Supplied material Block Start

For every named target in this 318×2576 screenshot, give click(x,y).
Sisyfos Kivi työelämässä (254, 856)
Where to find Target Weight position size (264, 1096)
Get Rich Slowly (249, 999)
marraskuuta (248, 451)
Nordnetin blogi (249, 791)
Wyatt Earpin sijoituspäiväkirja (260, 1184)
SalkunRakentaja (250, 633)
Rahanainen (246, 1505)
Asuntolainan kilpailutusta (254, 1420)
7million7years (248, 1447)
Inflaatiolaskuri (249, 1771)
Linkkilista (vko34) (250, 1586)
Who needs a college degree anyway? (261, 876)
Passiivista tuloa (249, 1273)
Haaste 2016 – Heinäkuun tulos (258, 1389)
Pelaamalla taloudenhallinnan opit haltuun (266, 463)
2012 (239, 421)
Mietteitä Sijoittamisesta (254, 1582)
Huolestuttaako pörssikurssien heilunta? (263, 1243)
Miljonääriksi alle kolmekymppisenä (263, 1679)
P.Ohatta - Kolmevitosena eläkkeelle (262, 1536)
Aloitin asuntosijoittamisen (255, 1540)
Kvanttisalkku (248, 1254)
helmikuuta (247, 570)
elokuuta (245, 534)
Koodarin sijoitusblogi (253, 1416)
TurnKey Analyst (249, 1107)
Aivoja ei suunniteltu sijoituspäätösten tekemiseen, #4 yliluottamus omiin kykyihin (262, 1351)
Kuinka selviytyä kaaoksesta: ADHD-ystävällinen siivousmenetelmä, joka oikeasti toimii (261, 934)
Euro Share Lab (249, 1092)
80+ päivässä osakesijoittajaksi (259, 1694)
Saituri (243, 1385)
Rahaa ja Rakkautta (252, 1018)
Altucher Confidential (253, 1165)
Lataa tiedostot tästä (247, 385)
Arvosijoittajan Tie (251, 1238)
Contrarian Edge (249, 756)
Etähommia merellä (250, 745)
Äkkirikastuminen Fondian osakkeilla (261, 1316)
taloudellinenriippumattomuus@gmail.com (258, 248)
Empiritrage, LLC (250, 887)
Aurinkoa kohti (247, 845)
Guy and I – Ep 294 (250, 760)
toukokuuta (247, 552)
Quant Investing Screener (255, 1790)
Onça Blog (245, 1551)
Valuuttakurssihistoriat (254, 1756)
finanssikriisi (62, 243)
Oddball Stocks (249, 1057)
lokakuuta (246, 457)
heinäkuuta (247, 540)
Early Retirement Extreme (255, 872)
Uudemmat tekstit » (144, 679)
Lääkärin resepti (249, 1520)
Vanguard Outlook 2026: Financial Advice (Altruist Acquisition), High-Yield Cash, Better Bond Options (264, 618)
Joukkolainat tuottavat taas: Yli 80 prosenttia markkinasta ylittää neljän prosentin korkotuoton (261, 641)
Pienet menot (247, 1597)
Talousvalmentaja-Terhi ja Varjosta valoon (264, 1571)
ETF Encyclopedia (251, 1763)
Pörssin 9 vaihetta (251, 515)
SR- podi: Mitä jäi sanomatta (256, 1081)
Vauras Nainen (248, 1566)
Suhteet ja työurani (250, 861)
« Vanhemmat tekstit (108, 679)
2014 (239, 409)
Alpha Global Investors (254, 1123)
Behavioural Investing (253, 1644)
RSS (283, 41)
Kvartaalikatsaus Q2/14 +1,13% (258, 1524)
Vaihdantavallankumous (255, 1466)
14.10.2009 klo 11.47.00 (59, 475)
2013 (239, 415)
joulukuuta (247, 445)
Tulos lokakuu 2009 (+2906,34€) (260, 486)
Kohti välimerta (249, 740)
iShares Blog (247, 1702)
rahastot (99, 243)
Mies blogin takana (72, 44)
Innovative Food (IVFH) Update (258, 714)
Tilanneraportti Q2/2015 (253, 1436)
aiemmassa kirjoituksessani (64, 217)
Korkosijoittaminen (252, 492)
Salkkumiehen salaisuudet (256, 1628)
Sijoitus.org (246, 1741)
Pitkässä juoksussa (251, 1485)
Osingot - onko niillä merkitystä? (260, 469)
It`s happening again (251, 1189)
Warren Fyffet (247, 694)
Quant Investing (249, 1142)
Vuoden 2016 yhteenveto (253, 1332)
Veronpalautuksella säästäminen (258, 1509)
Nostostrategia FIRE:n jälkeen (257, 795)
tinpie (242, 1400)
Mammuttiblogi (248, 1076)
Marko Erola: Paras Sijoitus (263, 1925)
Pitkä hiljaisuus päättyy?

Supplied material Block End

## Prompt
All lines above from the one containing "Vanguard Outlook 2026: Financial" to the one containing "ETF Encyclopedia (251, 1763)" must be repeated exactly, both lines included, and no others.

## Solved problem
Vanguard Outlook 2026: Financial Advice (Altruist Acquisition), High-Yield Cash, Better Bond Options (264, 618)
Joukkolainat tuottavat taas: Yli 80 prosenttia markkinasta ylittää neljän prosentin korkotuoton (261, 641)
Pienet menot (247, 1597)
Talousvalmentaja-Terhi ja Varjosta valoon (264, 1571)
ETF Encyclopedia (251, 1763)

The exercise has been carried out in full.